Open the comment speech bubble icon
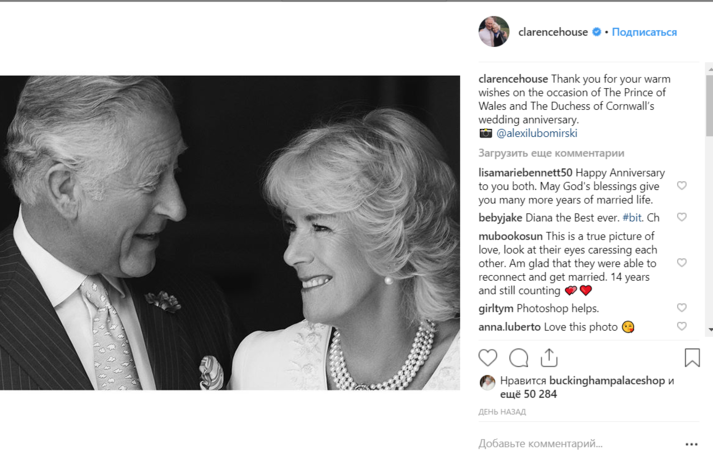 (519, 358)
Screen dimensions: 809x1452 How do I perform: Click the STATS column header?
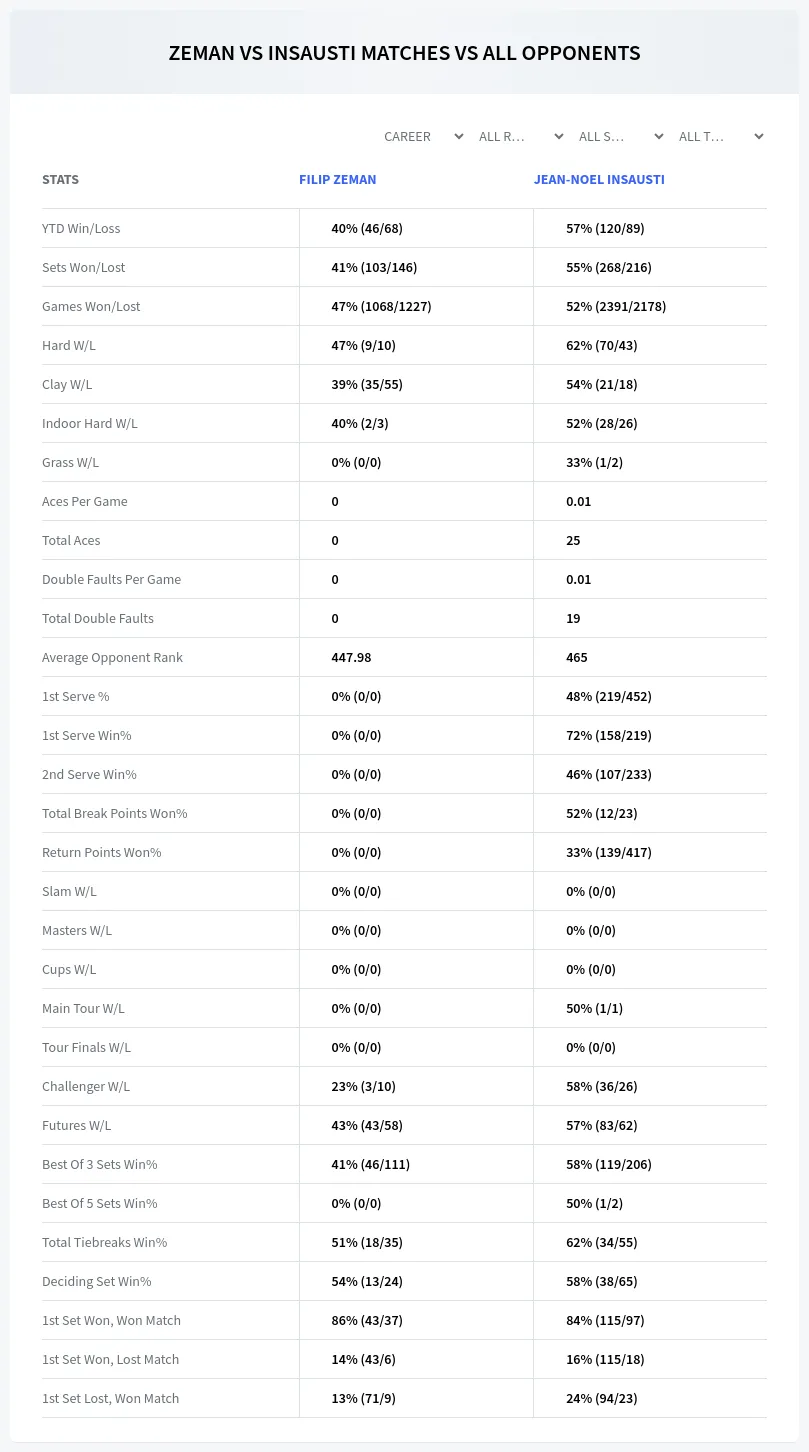[60, 180]
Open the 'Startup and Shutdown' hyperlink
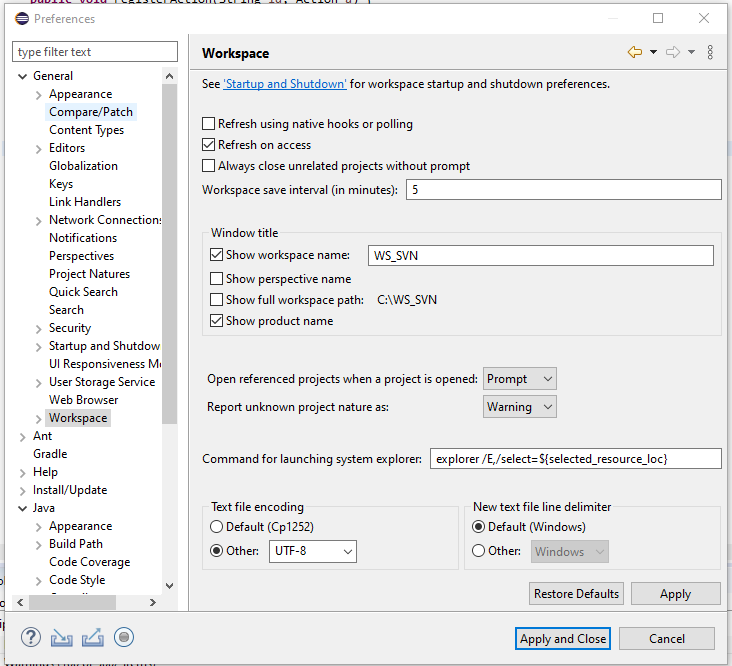Screen dimensions: 732x666 click(285, 84)

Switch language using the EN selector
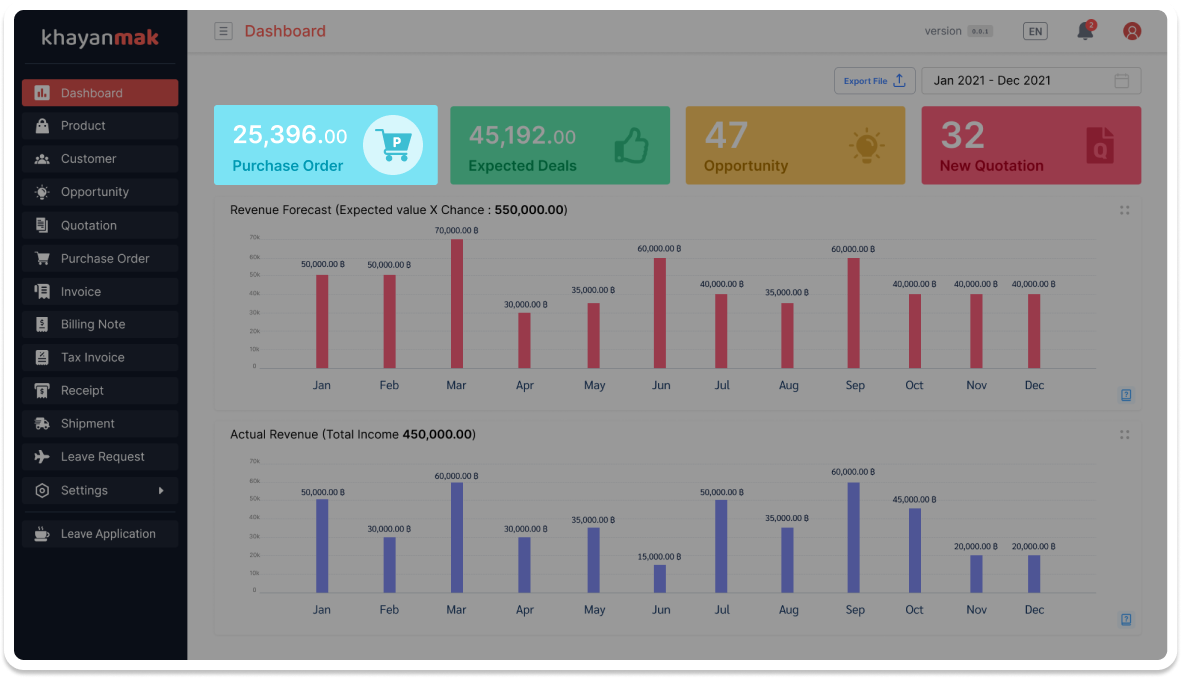pos(1035,31)
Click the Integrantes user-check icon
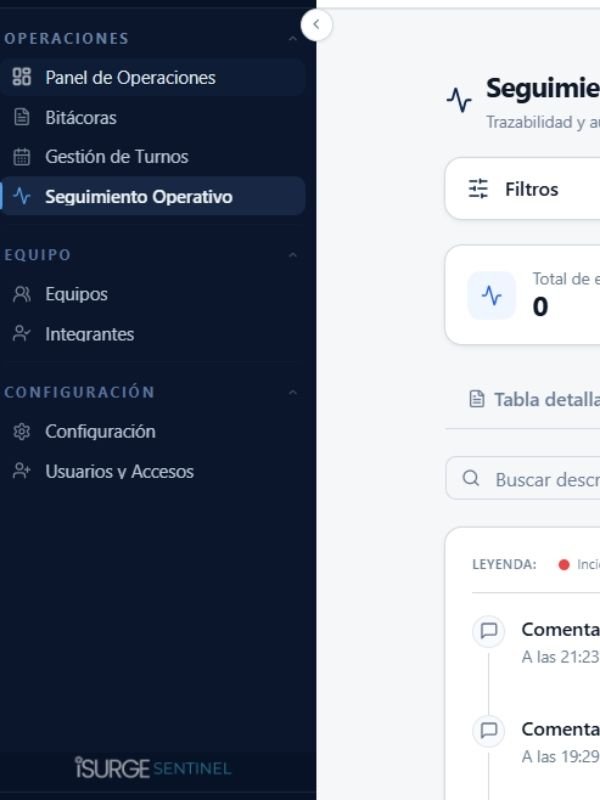 (22, 334)
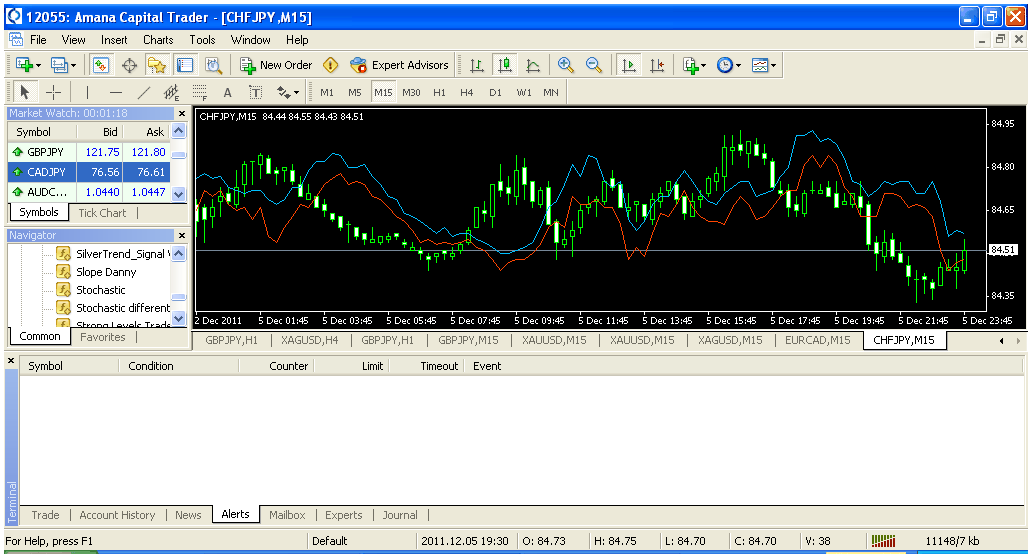Select the Crosshair cursor tool
Image resolution: width=1032 pixels, height=554 pixels.
[54, 92]
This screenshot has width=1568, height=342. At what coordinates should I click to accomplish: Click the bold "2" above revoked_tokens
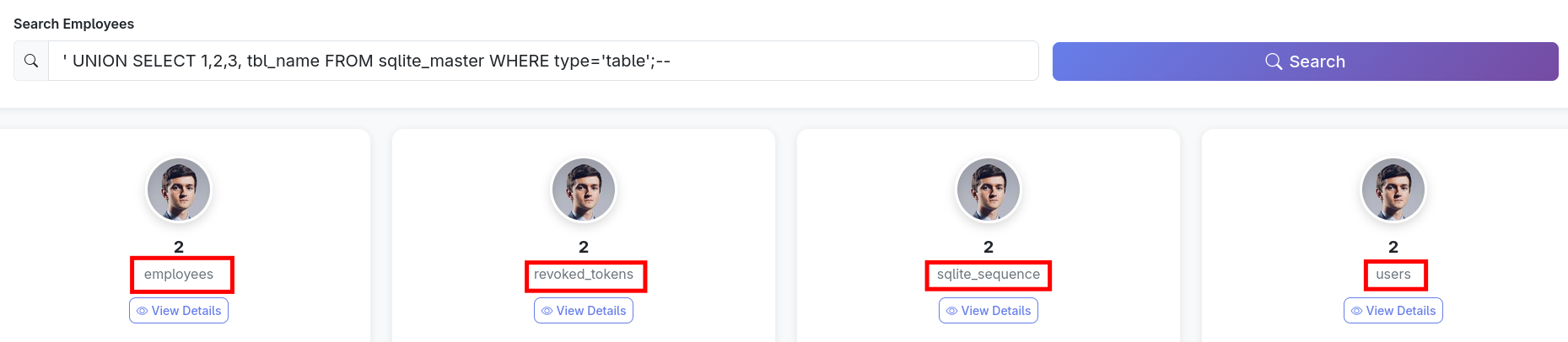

> _Work request_: Please print the entries exactly as they stand. Images are not part of the copy.

> _Response to the exercise_:
Open the comment speech bubble icon
 (519, 358)
Screen dimensions: 809x1452 How do I perform: Click the STATS column header?
[60, 180]
Open the 'Startup and Shutdown' hyperlink
Screen dimensions: 732x666 click(285, 84)

Switch language using the EN selector
pos(1035,31)
Click the Integrantes user-check icon
 (22, 334)
Select the Crosshair cursor tool
Image resolution: width=1032 pixels, height=554 pixels.
[54, 92]
This screenshot has width=1568, height=342. At what coordinates should I click to accomplish: Click the bold "2" above revoked_tokens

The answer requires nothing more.